In the records below, find the line holding "1512x805 pixels. Task: Uncheck"; copy it and every line after it to the end, omitting all images.

--- SUPPLIED MATERIAL ---

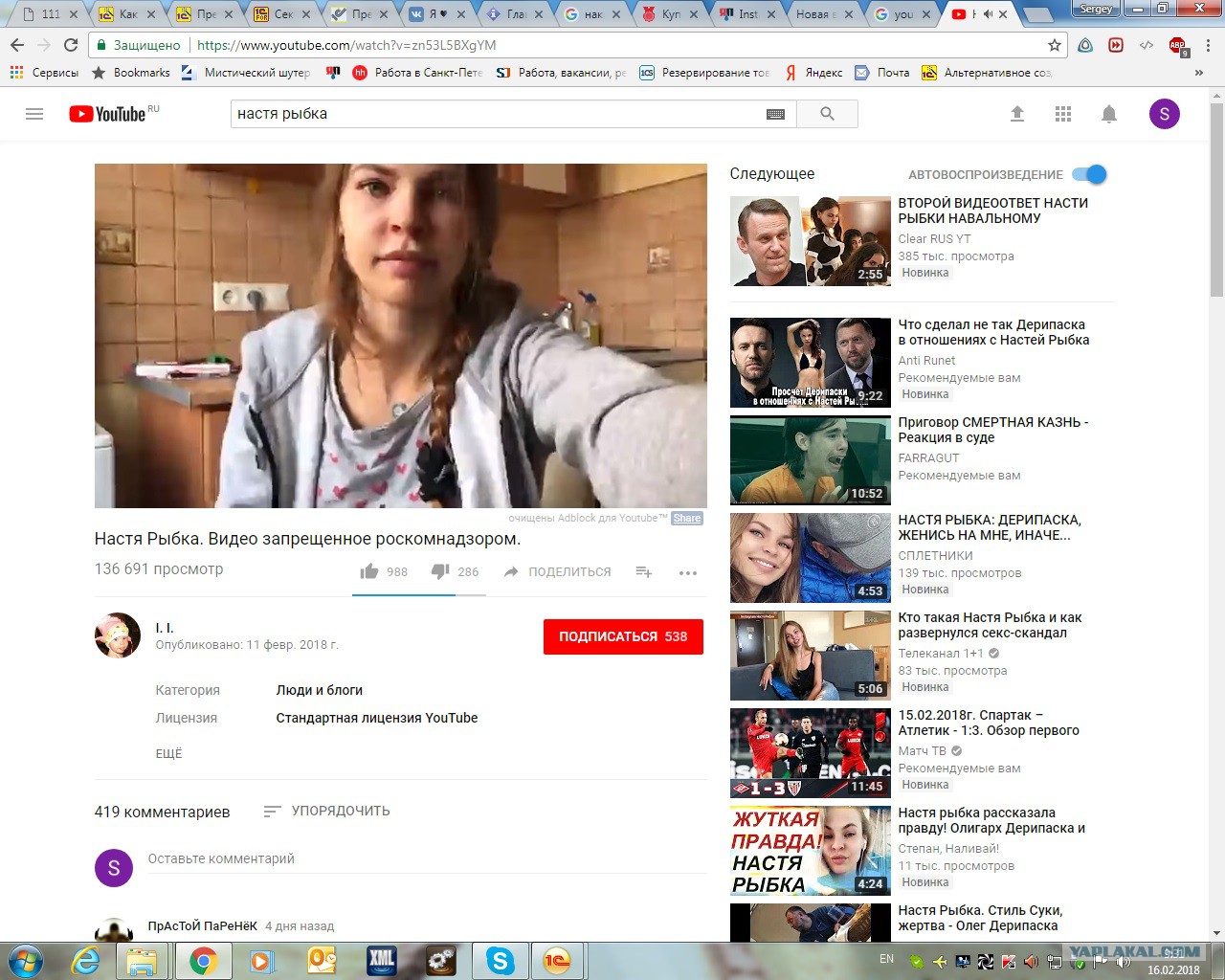This screenshot has width=1225, height=980.
Task: Dislike the video with thumbs down
Action: (440, 571)
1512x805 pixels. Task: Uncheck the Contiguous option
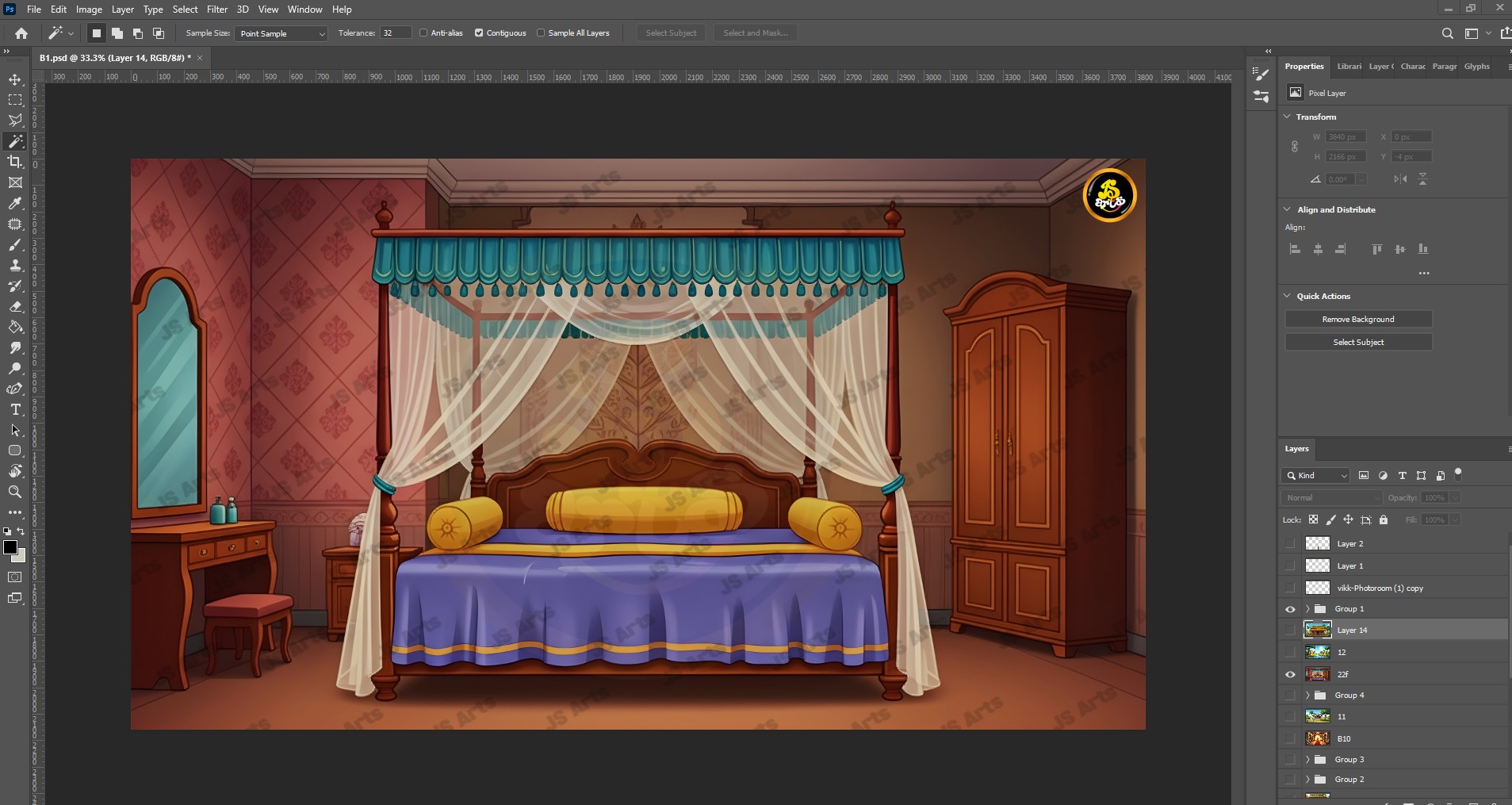479,33
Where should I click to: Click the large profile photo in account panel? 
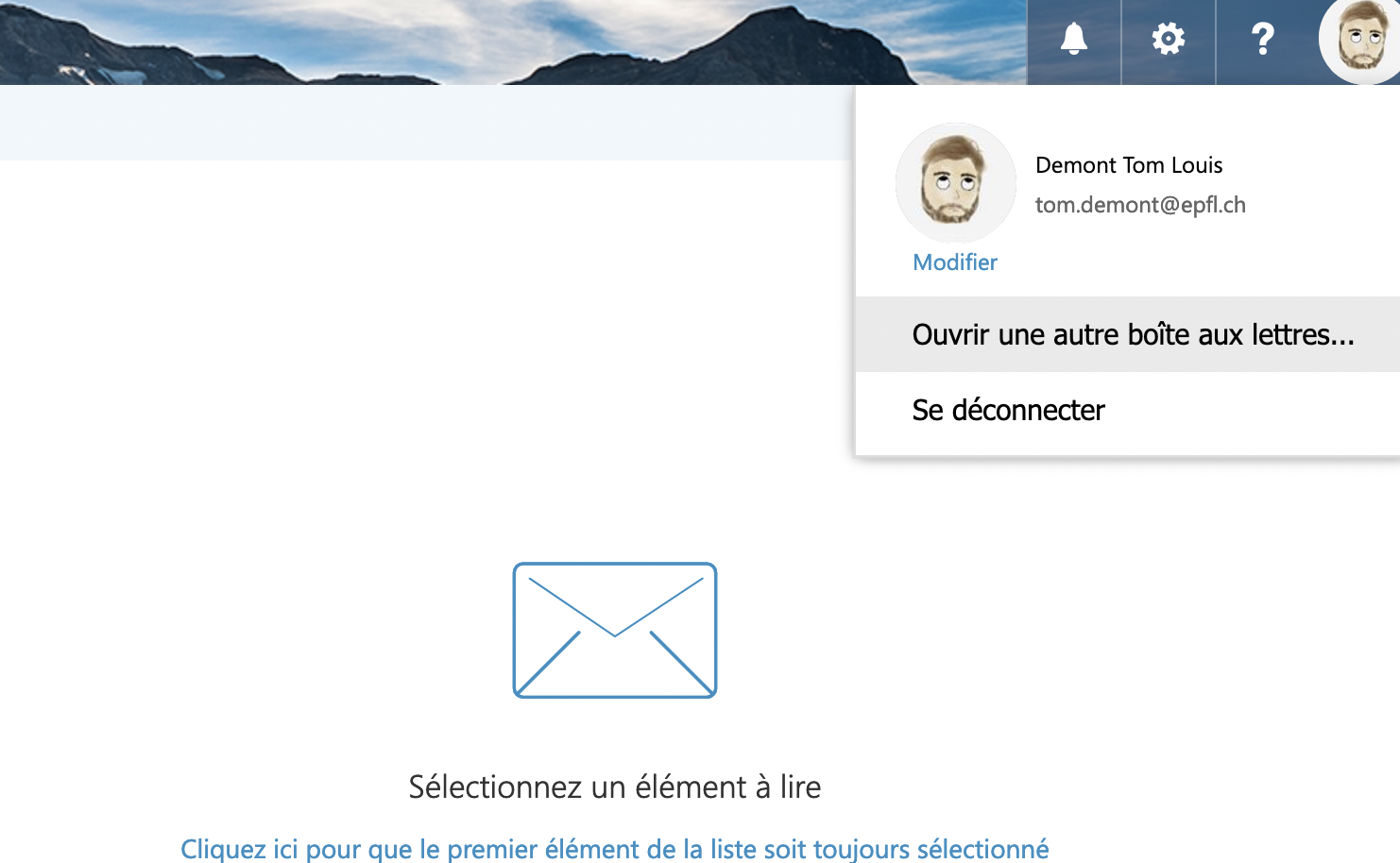point(955,183)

---

## REPLY
1512x805 pixels. Task: Uncheck the Contiguous option
479,33
Where should I click to: Click the large profile photo in account panel? 
point(955,183)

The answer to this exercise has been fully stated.